―17段目の恋― あのときの君とまさかの恋に落ちるとき

「新さん、お待たせ」

泉コーチは龍道コーチの前に出されていたコップの水を飲む。

「お待たせ?」

「どうしても天龍の海鮮焼きそばが食べたくなったから付き合えって、レッスン前に電話してきたんだよ。だから水之さんが振り替えで来てるよって言ったら、一緒に連れて来いって指令がおりたわけ。コーチが生徒を誘うのはタブーなのにさ」

「そんな、言ってくれれば」

「逃げたかもしれないでしょ」

「なんで俺がいると逃げるんだよ」

「なんとなく」

「なんだよ、達也とならいいのかよ。だいたいコーチの誘いにすぐ乗るってどうなんだよ」

「自分が連れて来いって言ったんじゃん」

「だからさ、俺が誘ったから来たっていうならいいけど」

「一応水之さんは、1カ月間新君と付き合うことになったから他の男と食事に行くのはやめておくって律儀に帰ろうとしたのをなんとか連れてきたんだよ」

「なんだ、そうか」

途端に破顔する龍道コーチに泉コーチが苦笑する。

「泉コーチは知ってたの?」

「2人が付き合うこと? パーティで宣言してたからね。新さん、言ったことは実行するから。でも1か月って短い契約だね」

「契約って言うな。響きが悪い」

「じゃあなに?」泉コーチが笑うと龍道コーチは「約束だ」と答えて、「だよな」と透子に同意を求めた。
だよな、と言われても、その違いがどこにあるのか分からず、同意する代わりに質問した。

「それで、どうして私をここに連れてきたの?」

「彼女とご飯を食べたいってフツーだろ」

なんでそんなバカみたいな質問するのだみたいな顔をして、龍道コーチはさらに「やっぱりもう尾行されているみたいだからよかったよ」と、入り口近くの席に一人で座っている50代くらいの男性を目で指した。

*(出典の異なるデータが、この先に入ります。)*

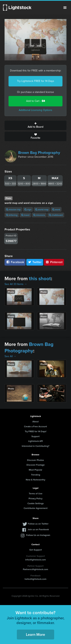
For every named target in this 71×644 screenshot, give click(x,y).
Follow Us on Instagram (38, 535)
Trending (36, 474)
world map (42, 209)
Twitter (35, 262)
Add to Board (35, 125)
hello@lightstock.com (35, 579)
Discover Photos (35, 460)
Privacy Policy (35, 498)
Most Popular (35, 470)
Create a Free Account (35, 426)
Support (35, 436)
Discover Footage (35, 465)
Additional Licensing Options (35, 110)
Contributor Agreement (36, 508)
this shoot (40, 278)
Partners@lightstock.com (35, 569)
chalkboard (56, 215)
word (56, 209)
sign (28, 209)
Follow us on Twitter (38, 524)
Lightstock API (35, 441)
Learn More (35, 634)
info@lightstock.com (35, 560)
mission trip (13, 209)
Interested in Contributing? (35, 446)
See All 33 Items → (16, 284)
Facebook (15, 262)
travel (25, 215)
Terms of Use (36, 493)
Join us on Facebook (38, 529)
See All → (10, 356)
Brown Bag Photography (39, 152)
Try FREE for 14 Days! (36, 431)
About (35, 421)
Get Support (36, 550)
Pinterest (54, 262)
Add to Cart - (36, 101)
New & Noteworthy (35, 480)
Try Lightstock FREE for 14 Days (35, 81)
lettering (12, 215)
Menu (65, 8)
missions (39, 215)
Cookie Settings (36, 503)
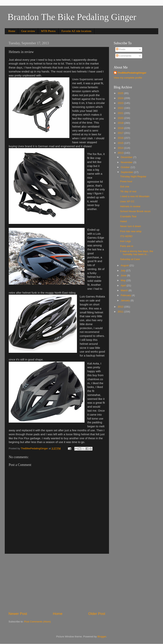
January (126, 300)
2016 (121, 138)
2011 (121, 312)
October (126, 167)
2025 (121, 93)
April (124, 286)
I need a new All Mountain (135, 196)
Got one (125, 186)
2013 (121, 153)
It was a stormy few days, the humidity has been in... (137, 253)
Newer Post (18, 614)
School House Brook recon (135, 211)
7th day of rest (128, 191)
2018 (121, 128)
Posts (121, 49)
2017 (121, 133)
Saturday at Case (130, 259)
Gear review (28, 31)
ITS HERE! (126, 236)
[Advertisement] (57, 582)
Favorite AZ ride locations (76, 31)
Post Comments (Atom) (38, 622)
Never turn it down (130, 226)
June (124, 275)
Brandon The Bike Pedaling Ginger (72, 17)
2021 (121, 113)
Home (12, 31)
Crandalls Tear (128, 216)
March (124, 290)
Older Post (97, 614)
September (127, 172)
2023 (121, 103)
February (126, 295)
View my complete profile (128, 78)
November (127, 162)
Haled (123, 221)
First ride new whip (131, 231)
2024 (121, 98)
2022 (121, 108)
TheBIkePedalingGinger (132, 73)
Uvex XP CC (127, 201)
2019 (121, 123)
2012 (121, 306)
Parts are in (127, 246)
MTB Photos (48, 31)
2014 (121, 148)
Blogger (102, 636)
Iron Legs (125, 241)
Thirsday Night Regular (133, 176)
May (123, 280)
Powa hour (126, 181)
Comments (124, 56)
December (127, 157)
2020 (121, 118)
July (123, 270)
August (125, 265)
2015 (121, 143)
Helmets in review (130, 206)
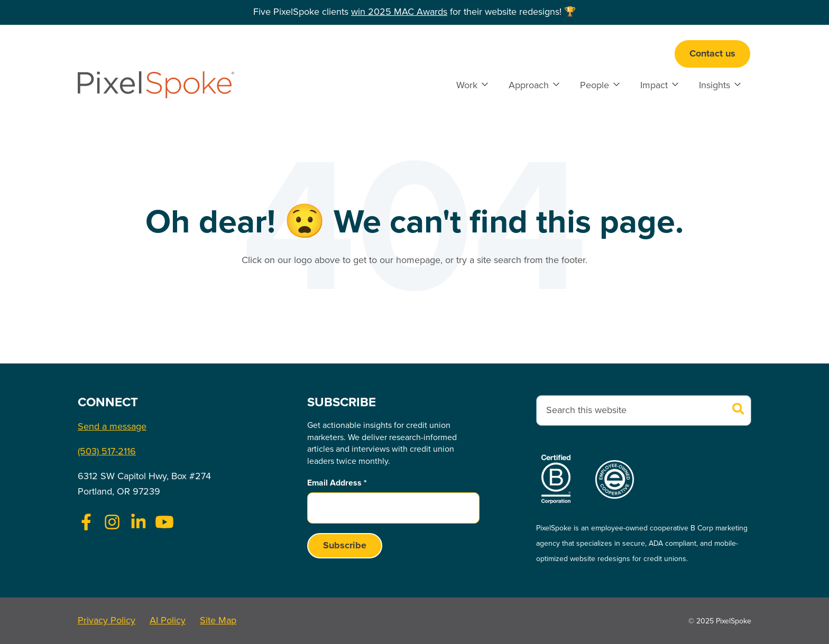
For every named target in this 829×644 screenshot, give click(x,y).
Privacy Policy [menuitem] (106, 621)
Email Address (337, 483)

「もしかしたら僕たちがドラゴンを出たところからつけられていたかもしれない」

泉コーチも同意して男をちらりと見た。

他人から行動を見張られるなんて人生初めてだ。
気分のいいものではない。
他の男友達と(田淵くらいしかいないが)飲みに行ったりしたらそれがそっくり龍道コーチに報告されてしまうのか。
御曹司の彼女になる人たちって大変なんだなと、透子もそちらの席に目をやった。

50代後半のサラリーマンにしか見えない男性がもう八宝菜のようなものを食べていた。
尾行している相手より先に探偵が料理を食べるというのは発見だった。
というより尾行者がどうやって先に入店して先に食事できるのか。

その疑問には、「君たちが駐車場でとろとろしている間に先に入店して、ちょうどミスオーダーで余っていた八宝菜を頼んだんだよ」と龍道コーチが回答した。

「だから他の男とでかけるのはNGってことで。で、明日の土曜は予定ないよな」

「どうして決めつけるの?」

「あるのか?」

「一応、ない」

「ニ応とかあるのか」

「あのさ、ひとまずって言うけど、ふたまずってないよね。一応はあるけどニ応はない」

「冗談だよ。ないって素直に言えばいいのに。じゃあ明日はデートだ」

1か月間の彼氏彼女になるにあたり、基本週末はデートなのだと龍道コーチは勝手なプランを得意げに語り、目を細めて透子の顔をのぞきこんだ。

ふいのその瞳の近さに透子はどきりとした。